** begin Provided records **

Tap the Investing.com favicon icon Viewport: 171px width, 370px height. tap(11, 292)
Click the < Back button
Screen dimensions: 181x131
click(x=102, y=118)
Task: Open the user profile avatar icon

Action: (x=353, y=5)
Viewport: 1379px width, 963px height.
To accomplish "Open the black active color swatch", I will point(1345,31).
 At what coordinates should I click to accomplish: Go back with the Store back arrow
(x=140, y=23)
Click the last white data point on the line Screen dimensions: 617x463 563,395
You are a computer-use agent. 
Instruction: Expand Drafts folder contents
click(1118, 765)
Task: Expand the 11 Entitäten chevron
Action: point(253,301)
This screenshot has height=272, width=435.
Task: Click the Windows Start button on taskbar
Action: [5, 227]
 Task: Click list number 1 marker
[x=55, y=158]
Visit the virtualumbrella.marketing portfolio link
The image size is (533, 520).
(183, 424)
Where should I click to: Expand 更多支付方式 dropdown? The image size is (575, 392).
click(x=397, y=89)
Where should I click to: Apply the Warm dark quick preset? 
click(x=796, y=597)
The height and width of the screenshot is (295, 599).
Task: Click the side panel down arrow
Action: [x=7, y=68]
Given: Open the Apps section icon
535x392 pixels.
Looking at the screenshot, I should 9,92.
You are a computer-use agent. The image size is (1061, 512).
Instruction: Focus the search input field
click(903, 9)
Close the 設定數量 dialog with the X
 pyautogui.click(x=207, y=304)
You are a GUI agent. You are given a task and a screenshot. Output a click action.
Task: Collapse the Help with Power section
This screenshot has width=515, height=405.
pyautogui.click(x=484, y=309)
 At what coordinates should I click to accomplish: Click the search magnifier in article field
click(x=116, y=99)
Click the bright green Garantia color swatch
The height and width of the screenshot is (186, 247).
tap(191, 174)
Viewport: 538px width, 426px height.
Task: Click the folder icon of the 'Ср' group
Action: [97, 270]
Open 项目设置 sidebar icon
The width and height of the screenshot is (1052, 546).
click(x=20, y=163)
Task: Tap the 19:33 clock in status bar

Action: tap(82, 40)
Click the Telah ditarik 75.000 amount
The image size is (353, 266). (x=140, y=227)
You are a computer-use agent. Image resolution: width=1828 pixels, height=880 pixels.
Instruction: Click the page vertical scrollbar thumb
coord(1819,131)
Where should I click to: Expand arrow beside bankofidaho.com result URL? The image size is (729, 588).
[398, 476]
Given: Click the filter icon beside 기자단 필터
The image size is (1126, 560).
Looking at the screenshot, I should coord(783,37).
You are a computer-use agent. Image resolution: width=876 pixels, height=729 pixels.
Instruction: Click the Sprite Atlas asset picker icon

** end Provided records **

* [Task goal]: Render every line from the one containing "You are a computer-use agent. The" through the last line of the records as a numbered list, leaving out any blank lines.

* [The completed task]:
1. You are a computer-use agent. The image size is (1061, 512).
2. Instruction: Focus the search input field
3. click(903, 9)
4. Close the 設定數量 dialog with the X
5.  pyautogui.click(x=207, y=304)
6. You are a GUI agent. You are given a task and a screenshot. Output a click action.
7. Task: Collapse the Help with Power section
8. This screenshot has width=515, height=405.
9. pyautogui.click(x=484, y=309)
10.  At what coordinates should I click to accomplish: Click the search magnifier in article field
11. click(x=116, y=99)
12. Click the bright green Garantia color swatch
13. The height and width of the screenshot is (186, 247).
14. tap(191, 174)
15. Viewport: 538px width, 426px height.
16. Task: Click the folder icon of the 'Ср' group
17. Action: [97, 270]
18. Open 项目设置 sidebar icon
19. The width and height of the screenshot is (1052, 546).
20. click(x=20, y=163)
21. Task: Tap the 19:33 clock in status bar
22. Action: tap(82, 40)
23. Click the Telah ditarik 75.000 amount
24. The image size is (353, 266). (x=140, y=227)
25. You are a computer-use agent. Image resolution: width=1828 pixels, height=880 pixels.
26. Instruction: Click the page vertical scrollbar thumb
27. coord(1819,131)
28. Where should I click to: Expand arrow beside bankofidaho.com result URL? The image size is (729, 588).
29. [398, 476]
30. Given: Click the filter icon beside 기자단 필터
31. The image size is (1126, 560).
32. Looking at the screenshot, I should coord(783,37).
33. You are a computer-use agent. Image resolution: width=876 pixels, height=729 pixels.
34. Instruction: Click the Sprite Atlas asset picker icon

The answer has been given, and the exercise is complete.